▶ **WHAT YOU ARE ASKED TO DO**:
Answer these from the vertical property card text below:
(a) If the vertical property card is introduced, what will the sale deed still prove?
(b) Which cities does the text name as expanding through towers and apartment clusters?
(c) Which projects may be integrated more directly once the policy is finalized?

What Is a Vertical Property Card?
A Vertical Property Card is proposed as an official, unit-level record for flats in multi-storey buildings.
Unlike the traditional property card, which records the land parcel, the vertical property card would identify the individual apartment and connect it to the owner’s proportionate share in the land beneath the building. Reported details likely to be captured include the owner’s name, flat number, floor, carpet area, land share and encumbrance or loan-related information.
In simple terms, it gives the flat an official land-record identity.
That distinction matters.
A sale deed proves that a transaction took place. A vertical property card, once implemented, would act as a supplementary government-backed record connecting the flat owner to the land rights attached to that apartment. Business Standard has also reported that the VPC is not expected to replace the sale deed; rather, the sale deed remains proof of transaction while the VPC becomes a land-linked ownership record.
Why This Reform Matters
India’s urban housing market has changed dramatically. Cities such as Mumbai, Pune, Thane, Navi Mumbai, Nagpur and Nashik are no longer expanding only through plotted development. They are expanding through towers, gated communities, redevelopment projects and high-density apartment clusters.
Yet, land records were historically designed for land parcels—not for hundreds of owners stacked vertically on one plot.
That mismatch creates real friction.
During resale, buyers often need to verify multiple documents. During redevelopment, questions around land share and consent can become complicated. During inheritance, families may struggle with clean transfer of ownership. During lending, banks often require deeper title verification before approving loans.
The vertical property card attempts to reduce these pain points by creating a clearer ownership trail. It can make property transactions more transparent, improve confidence for banks, support smoother inheritance transfers and reduce disputes linked to redevelopment or unclear land rights.
The Bigger Message: Trust Is Becoming Infrastructure
Real estate reform is often discussed through the language of construction, FSI, approvals, sales velocity and price appreciation.
But the real foundation of a healthy property market is trust.
When buyers trust the title, transactions become faster. When banks trust the record, credit becomes smoother. When societies trust ownership data, redevelopment becomes more practical. When government records reflect ground reality, urban governance becomes more accurate.
Maharashtra already has official digital systems for urban property records and digitally signed property cards, with government portals providing access to property card services and digitally signed 7/12 and property card documents for official and legal use.
The proposed vertical property card can be seen as the next logical step: taking the state’s land-record architecture from the land parcel to the apartment unit.
What Flat Owners Should Watch
For flat owners, this reform should be watched carefully—not as a headline, but as a practical ownership development.
The key questions will be:
First, when will the final notification be issued?
Second, how will older housing societies apply?
Third, what documents will societies and individual owners need to submit?
Fourth, how will carpet area, common areas and proportionate land share be calculated?
Fifth, how will encumbrances, loans, inheritance transfers and redevelopment rights be reflected?
The latest reporting indicates that detailed guidelines on documentation, verification and building mapping are expected after the final notification. Existing societies may need to apply once the policy is finalised, while new and MahaRERA-registered projects may be integrated more directly.

▶ **COLLECTED MATERIAL**:

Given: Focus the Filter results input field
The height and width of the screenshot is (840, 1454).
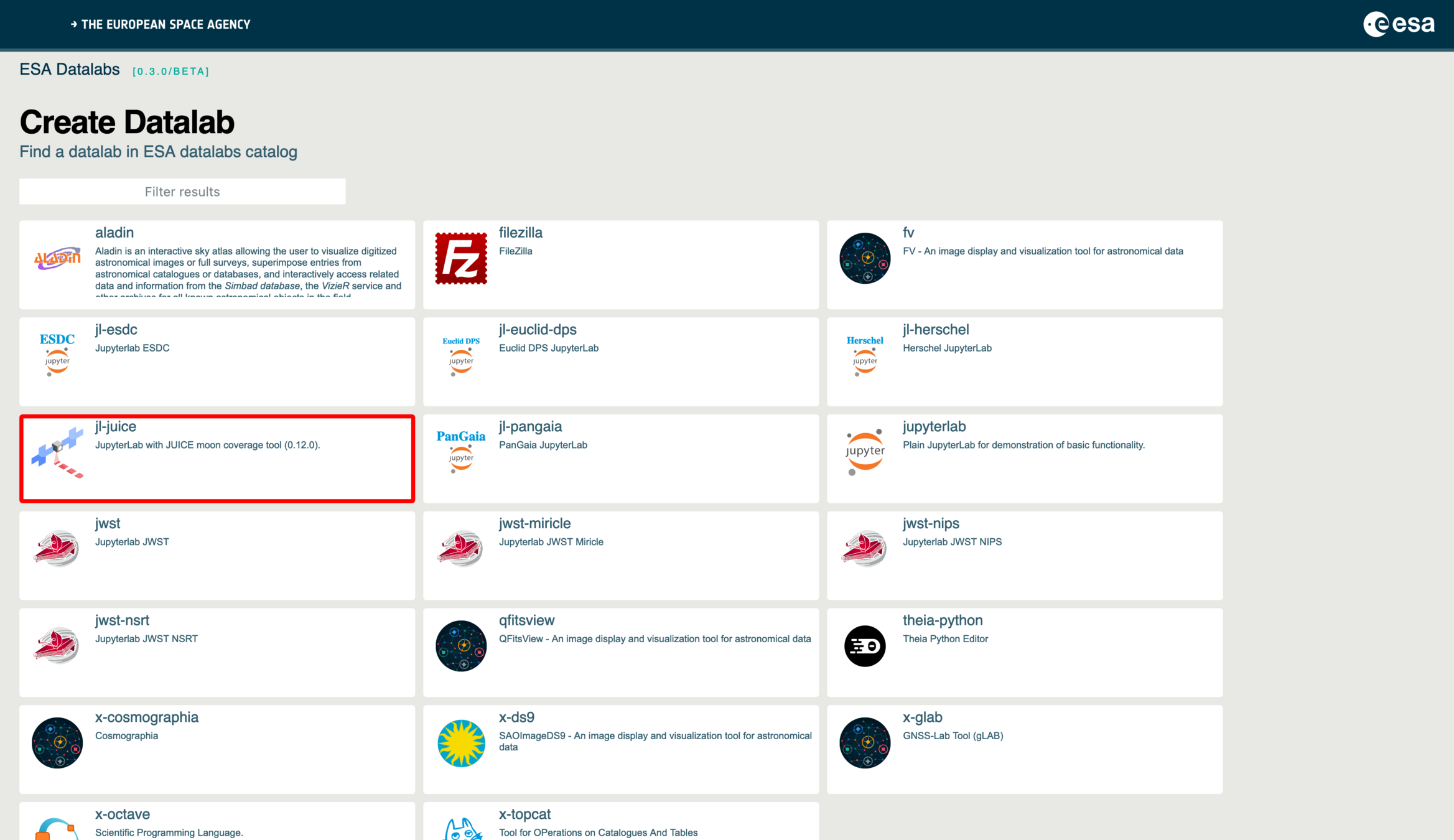Looking at the screenshot, I should [x=182, y=192].
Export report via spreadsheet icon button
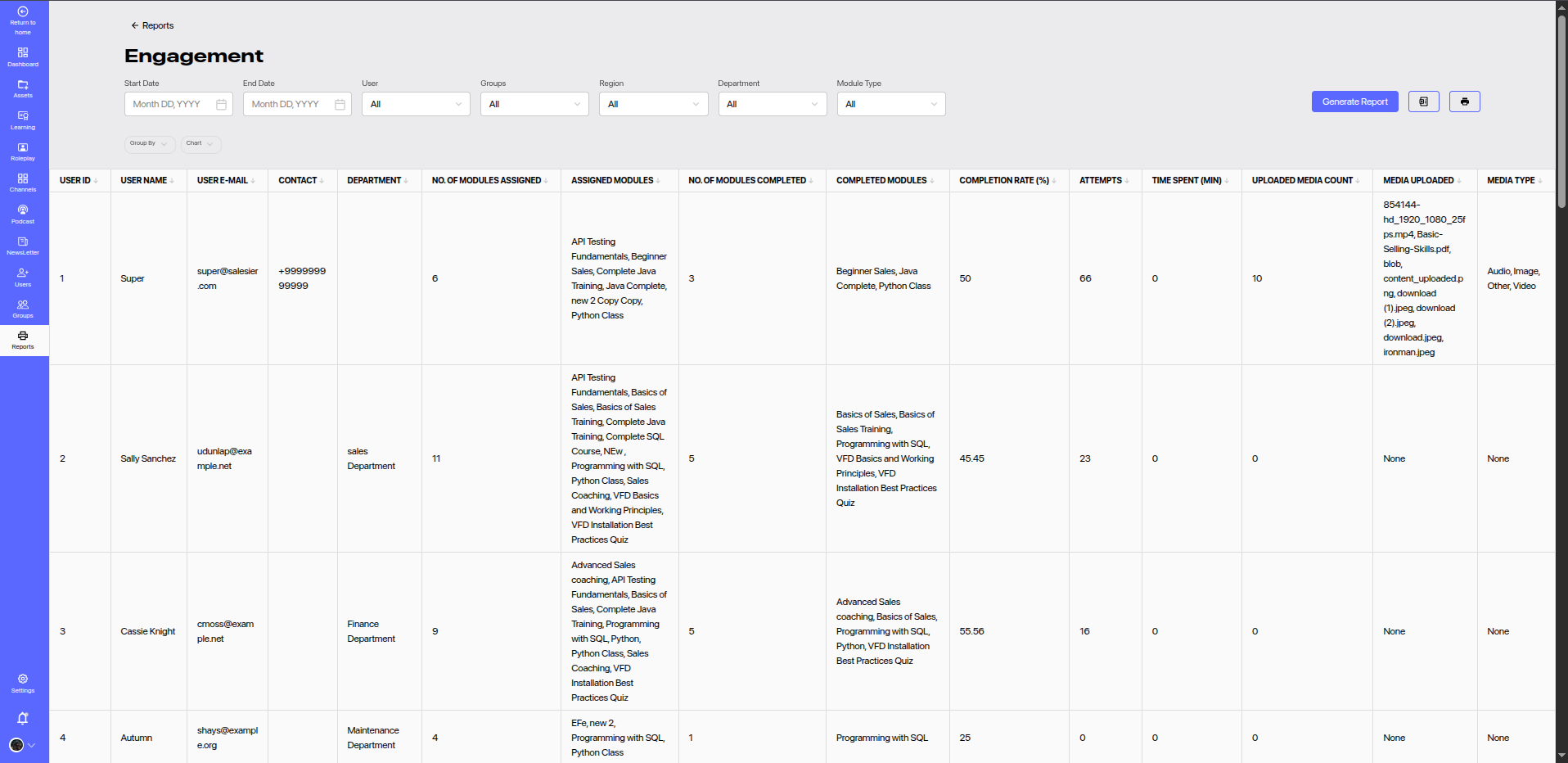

▶ **EXERCISE SOLUTION**:
(a) That a transaction took place.
(b) Mumbai, Pune, Thane, Navi Mumbai, Nagpur and Nashik.
(c) New and MahaRERA-registered projects.